The Art of Saying No


We are wives. We are mothers. We are friends. We are daughters. We are co-workers. We are members of organizations and societies. So, the question remains at large: When do we find time to be ourselves? Unfortunately, the answer to this question may very well be never—that is, until today’s woman learns the art of saying “No.”

We say it enough throughout the day—usually in response to a toddler placing themselves in harms way, or when sibling rivalries are on the rampage. When you learn how to put the word “No” into practice to gain valuable personal time, you’ll finally remember what it is like to be yourself, and your entire family will benefit in the process.

What can a person who says “No” accomplish? Anything you set your mind to. Unfortunately, for women who are so used to saying “Yes” to everything asked of them, you may find the word “No” lodging in your throat until you practice saying it over and over again.

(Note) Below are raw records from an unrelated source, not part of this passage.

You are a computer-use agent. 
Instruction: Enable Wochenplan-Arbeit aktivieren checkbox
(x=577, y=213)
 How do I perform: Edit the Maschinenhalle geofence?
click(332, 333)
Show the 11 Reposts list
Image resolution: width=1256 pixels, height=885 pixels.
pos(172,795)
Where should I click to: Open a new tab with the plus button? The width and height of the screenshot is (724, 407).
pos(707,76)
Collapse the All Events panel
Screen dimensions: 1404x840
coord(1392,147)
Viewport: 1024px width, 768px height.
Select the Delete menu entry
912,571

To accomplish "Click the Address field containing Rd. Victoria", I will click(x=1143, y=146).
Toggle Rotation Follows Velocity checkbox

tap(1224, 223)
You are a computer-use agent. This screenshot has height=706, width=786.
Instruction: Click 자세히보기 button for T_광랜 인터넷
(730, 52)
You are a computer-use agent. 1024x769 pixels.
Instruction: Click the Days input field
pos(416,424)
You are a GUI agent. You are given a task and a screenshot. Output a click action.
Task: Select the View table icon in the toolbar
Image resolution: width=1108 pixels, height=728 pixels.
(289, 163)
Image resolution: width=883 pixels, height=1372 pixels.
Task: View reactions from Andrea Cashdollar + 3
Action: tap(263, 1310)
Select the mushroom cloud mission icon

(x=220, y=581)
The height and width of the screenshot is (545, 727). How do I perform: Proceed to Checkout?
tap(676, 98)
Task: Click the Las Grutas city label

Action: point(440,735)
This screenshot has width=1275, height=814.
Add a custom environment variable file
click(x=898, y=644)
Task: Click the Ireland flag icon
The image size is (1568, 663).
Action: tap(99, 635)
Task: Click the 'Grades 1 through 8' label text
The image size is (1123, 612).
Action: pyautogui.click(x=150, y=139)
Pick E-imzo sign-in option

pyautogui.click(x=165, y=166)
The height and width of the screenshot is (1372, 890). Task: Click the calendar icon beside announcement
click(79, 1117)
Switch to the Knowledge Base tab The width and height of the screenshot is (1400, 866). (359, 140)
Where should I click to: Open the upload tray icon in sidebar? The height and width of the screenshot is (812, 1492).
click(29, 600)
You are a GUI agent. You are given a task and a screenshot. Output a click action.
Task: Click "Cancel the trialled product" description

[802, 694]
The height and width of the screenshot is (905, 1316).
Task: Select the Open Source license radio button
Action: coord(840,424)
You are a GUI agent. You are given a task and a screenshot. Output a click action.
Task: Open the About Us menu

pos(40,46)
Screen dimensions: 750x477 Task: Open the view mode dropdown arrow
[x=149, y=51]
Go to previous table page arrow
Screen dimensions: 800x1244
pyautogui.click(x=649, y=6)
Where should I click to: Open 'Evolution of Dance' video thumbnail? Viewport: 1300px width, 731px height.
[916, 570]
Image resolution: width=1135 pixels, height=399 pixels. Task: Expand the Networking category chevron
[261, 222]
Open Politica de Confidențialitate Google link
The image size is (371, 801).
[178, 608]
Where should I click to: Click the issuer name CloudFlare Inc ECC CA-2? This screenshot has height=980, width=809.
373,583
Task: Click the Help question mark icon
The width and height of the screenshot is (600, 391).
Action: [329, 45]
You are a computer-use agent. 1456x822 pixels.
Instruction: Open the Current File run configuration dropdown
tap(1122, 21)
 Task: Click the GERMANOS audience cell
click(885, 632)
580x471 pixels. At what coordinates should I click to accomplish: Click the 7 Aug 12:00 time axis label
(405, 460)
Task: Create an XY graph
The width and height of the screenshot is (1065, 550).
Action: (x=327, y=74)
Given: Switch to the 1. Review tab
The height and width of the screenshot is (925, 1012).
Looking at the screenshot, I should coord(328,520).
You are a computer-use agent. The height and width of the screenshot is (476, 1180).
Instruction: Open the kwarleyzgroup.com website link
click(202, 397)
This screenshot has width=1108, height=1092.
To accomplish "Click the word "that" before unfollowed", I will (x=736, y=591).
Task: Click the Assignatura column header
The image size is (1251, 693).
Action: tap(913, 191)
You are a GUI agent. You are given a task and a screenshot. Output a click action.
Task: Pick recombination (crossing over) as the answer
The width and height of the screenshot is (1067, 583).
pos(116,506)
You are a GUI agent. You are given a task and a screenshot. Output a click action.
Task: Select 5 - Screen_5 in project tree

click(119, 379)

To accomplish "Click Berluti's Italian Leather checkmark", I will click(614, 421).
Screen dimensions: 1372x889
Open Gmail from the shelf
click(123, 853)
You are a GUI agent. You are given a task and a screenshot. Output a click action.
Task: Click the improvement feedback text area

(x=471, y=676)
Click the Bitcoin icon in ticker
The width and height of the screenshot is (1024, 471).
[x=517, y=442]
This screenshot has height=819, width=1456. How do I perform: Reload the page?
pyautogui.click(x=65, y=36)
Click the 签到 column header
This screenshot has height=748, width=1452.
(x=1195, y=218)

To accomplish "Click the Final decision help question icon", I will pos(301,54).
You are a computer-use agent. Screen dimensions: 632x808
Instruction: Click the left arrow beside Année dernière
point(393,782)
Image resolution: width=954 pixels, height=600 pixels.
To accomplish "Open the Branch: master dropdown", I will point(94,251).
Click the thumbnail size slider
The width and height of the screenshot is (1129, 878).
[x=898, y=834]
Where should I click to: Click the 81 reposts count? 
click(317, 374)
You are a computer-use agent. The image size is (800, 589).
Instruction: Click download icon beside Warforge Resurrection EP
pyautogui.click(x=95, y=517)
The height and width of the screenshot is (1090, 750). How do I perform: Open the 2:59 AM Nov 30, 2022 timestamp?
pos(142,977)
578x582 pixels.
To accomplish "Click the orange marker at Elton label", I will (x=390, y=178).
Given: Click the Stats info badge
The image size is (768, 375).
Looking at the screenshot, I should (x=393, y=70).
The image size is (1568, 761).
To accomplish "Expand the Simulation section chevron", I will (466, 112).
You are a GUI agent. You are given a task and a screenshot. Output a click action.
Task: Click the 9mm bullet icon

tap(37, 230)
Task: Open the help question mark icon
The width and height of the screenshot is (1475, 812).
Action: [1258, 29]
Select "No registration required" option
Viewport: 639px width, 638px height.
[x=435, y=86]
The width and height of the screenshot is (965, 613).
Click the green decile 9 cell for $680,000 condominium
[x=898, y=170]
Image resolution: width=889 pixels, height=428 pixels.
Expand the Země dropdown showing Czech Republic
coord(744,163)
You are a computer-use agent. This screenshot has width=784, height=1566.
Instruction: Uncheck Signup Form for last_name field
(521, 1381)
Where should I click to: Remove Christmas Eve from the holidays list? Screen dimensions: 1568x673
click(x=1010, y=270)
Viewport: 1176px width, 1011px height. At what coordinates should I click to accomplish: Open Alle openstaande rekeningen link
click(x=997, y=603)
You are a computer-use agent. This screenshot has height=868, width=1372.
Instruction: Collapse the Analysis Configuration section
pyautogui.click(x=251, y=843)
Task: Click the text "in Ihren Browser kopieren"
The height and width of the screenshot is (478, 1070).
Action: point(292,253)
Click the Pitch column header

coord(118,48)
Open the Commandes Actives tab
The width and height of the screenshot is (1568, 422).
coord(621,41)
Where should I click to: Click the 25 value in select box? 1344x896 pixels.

Tips for saying “No” gracefully and planning personal breaks:

1. Prioritize

Prioritize. We all have things we want to do, need to do, and have to have done yesterday. Figure out what these are, and list them.

2. Remove and/or delegate

Remove and/or delegate! Find at least three things that you can cross off your list, or delegate to someone else.

3. Plan your personal break

Just make a simple plan for your personal break. Work 30 minutes of YOU time into every day. Take some time with yourself just being you. Do one thing for you, and no one else, each day.

4. DO NOT agree to anything that will interfere with your planned personal break

DO NOT agree to anything that will interfere with your planned personal break. Period!

The demands for modern women are astronomical. Even our free time isn’t free. It’s spent posting pictures of your loved ones on your Facebook page, organizing your shopping list, or coordinating play-date, team rosters, or planning get-togethers with friends. When you do finally get time to take a break, invariably the phone rings, it’s time to prepare meals, or race off to drag kids or grandkids from point A to point B.

By prioritizing, delegating, and most importantly by saying “No” to things that others can do without your help, you can find time to be yourself again. Have a quiet cup of coffee. Turn on the stereo to your favorite tunes, and drink in your life. Don’t spend time worrying about what you ought to be doing. Spend some quality time with yourself and do what you want to. Your family, friends, and co-workers will all benefit from your personal break.